During this season of Supergirl, Kara Zor-El, the Girl of Steel herself, found herself exposed to red Kryptonite while aiding the National City firefighters in putting out a fire. As the effects of the red Kryptonite began to take hold, Kara became more aggressive, more manipulative, and even more sadistic. Her typical bright, unfailingly optimistic demeanor was warped leaving us forced to watch our hero not only alienate the people she loves, but worse still, revel in the power of tearing them down with her words. It was a dark moment for this character who up to that point had wanted nothing but to help others and inspire hope. The thing that made it the most painful, though, was not just seeing Supergirl betray her ideals, but understanding that – even though she would never dream of saying these things in her right mind – there was an honesty born out of deeply buried pain at the heart of what she was saying.
This week, Agents of S.H.I.E.L.D. attempts to do something similar. During the climax of the episode, Mack disobeys orders to confront Daisy – still a thrall to Hive – and attempts to connect with whatever part of her might be fighting against the influence of her Inhuman captor. But Daisy is not receptive. She not only refuses to join Mack, but she lashes out against him, saying that the familial dynamic of the team was a sham, that Bobby and Hunter left because they never cared for their fellow agents of S.H.I.E.L.D., that Coulson manipulated them all to further his own agenda. The only problem with this is that I don’t believe Daisy actually believes any of this.
When Kara lashed out at her sister, her words pierced like knives because we as an audience were made to understand the emotional truth behind these verbal attacks. As much as we had been shown the deep, earnest, honest love Kara and Alex share, we had also been shown how seeds of bitterness had been sown over time – how some part of Alex resented the way Kara fell out of the sky and into her life, in the process making her feel inferior to her newly adopted sister with godlike powers; how Kara recognized this jealousy, and was made to hide her powers from the world and how Alex in particular tried to warn her against ‘coming out’ as Supergirl. Even though Kara was not in her right mind, there was an ugly, painful truth to everything she said. With Daisy, though, having followed her on her journey with S.H.I.E.L.D. for three years now, we know that what she’s saying is false. Even if the emotions didn’t land, there was a big teary-eyed farewell for Bobby and Hunter, we’ve seen the genuine compassion Coulson has for Daisy, and what’s more, we know that Daisy has seen it to. When she says these things to Mack, they don’t hurt in the same way Kara’s attacks do, because unlike Kara’s grievances, none of these are true.

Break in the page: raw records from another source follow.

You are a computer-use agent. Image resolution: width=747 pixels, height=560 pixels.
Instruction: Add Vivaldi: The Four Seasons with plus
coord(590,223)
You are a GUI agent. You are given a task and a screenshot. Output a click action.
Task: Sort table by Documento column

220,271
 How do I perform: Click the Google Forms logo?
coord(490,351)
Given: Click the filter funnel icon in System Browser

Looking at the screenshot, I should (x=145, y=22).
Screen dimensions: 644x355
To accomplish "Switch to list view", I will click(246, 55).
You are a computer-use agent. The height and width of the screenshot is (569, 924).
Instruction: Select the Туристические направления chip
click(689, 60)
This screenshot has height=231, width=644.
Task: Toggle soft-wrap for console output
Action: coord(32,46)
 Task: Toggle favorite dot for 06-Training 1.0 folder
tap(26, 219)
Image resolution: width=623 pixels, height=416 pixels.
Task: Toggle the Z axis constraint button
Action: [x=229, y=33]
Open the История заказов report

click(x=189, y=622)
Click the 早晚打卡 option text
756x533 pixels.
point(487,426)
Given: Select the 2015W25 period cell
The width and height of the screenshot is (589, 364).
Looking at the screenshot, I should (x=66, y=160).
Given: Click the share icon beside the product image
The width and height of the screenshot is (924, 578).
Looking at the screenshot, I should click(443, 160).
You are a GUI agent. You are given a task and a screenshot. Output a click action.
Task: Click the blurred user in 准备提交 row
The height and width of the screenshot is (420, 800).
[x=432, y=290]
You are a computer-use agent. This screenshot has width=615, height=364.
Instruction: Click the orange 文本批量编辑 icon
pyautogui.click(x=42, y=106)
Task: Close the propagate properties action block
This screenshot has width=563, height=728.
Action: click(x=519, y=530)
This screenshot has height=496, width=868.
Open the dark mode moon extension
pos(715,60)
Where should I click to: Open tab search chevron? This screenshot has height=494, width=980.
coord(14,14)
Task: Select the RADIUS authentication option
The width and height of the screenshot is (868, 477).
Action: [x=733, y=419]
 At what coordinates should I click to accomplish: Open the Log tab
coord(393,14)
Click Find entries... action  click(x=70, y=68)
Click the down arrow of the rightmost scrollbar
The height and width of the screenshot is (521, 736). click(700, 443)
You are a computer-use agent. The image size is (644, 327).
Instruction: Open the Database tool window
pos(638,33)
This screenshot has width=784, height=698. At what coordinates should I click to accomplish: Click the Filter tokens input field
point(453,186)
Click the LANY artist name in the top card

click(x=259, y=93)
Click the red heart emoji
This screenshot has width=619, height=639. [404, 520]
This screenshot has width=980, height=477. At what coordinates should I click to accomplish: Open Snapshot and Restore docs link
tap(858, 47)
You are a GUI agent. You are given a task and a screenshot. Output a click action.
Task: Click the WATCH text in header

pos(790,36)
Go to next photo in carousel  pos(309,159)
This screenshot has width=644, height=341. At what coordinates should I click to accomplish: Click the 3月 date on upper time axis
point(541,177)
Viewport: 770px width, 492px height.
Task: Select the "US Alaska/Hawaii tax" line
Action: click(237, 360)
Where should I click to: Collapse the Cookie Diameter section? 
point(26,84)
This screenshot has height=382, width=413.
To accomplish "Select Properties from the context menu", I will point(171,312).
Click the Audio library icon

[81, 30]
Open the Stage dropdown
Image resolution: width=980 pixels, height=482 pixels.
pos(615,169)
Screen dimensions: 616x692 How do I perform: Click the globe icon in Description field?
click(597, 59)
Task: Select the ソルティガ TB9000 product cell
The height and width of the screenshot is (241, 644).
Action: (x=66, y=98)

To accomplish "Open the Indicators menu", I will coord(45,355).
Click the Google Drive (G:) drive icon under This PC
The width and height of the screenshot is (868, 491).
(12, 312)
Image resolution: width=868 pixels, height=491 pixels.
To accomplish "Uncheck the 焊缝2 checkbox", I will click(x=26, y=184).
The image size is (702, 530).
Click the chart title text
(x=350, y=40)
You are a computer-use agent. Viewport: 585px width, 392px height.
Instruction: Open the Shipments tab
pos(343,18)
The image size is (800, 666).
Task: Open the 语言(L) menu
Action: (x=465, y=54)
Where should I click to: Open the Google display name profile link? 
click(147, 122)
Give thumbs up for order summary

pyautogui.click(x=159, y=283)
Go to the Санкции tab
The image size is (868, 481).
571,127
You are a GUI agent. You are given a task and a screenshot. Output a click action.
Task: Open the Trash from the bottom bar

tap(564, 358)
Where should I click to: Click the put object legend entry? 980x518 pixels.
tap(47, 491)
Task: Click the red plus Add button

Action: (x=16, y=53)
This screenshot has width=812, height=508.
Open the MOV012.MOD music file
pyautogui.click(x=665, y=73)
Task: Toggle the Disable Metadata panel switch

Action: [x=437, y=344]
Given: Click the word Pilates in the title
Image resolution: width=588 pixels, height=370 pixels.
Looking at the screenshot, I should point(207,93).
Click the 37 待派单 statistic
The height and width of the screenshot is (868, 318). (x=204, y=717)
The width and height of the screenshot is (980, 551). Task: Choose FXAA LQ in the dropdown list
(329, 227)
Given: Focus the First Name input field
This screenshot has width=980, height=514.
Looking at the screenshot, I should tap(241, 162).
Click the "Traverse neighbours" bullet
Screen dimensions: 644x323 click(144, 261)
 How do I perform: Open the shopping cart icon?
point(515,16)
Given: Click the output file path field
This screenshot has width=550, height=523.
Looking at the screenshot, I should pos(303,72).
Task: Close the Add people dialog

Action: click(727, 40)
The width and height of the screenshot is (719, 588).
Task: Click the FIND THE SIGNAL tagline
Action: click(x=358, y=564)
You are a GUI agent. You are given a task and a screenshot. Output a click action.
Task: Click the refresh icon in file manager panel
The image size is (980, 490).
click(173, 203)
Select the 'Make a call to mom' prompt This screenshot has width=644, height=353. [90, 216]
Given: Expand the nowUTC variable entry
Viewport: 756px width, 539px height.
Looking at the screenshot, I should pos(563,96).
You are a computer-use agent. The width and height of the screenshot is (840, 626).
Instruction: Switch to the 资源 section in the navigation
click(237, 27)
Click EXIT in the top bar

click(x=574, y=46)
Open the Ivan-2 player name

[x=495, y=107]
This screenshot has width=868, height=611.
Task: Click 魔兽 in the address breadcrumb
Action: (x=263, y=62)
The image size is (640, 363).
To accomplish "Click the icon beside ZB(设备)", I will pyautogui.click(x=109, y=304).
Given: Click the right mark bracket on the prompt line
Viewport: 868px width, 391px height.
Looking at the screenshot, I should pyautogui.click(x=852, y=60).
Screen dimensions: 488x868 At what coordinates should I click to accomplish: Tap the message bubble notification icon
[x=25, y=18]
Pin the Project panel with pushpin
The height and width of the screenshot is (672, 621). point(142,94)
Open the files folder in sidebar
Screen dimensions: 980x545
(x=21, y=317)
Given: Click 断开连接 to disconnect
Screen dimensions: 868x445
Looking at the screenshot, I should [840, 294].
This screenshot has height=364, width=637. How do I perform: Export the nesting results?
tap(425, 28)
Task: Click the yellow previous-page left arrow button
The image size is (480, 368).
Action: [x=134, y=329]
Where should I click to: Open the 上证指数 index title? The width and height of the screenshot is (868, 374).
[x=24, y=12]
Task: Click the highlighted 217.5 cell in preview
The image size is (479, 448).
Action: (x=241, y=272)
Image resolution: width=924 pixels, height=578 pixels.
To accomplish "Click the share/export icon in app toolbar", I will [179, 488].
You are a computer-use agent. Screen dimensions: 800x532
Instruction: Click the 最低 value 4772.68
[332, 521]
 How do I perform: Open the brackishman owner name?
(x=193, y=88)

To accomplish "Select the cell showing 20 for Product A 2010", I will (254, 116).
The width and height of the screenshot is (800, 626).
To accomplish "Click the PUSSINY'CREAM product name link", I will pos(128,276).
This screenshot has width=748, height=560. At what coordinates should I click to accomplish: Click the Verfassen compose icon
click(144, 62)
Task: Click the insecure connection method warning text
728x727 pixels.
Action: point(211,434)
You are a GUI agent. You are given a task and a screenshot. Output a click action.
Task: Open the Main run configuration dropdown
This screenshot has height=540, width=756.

This is the same drum I’ve been beating all season: none of this works because there’s no solid foundation for us to anchor to. Everything is fluid and formless with wholly new situations and character dynamics being conjured out of thin air every single week. This episode that was clearly meant to be the emotional climax of the season lands with all the impact of a bag of cotton balls because none of the emotions are based on anything true.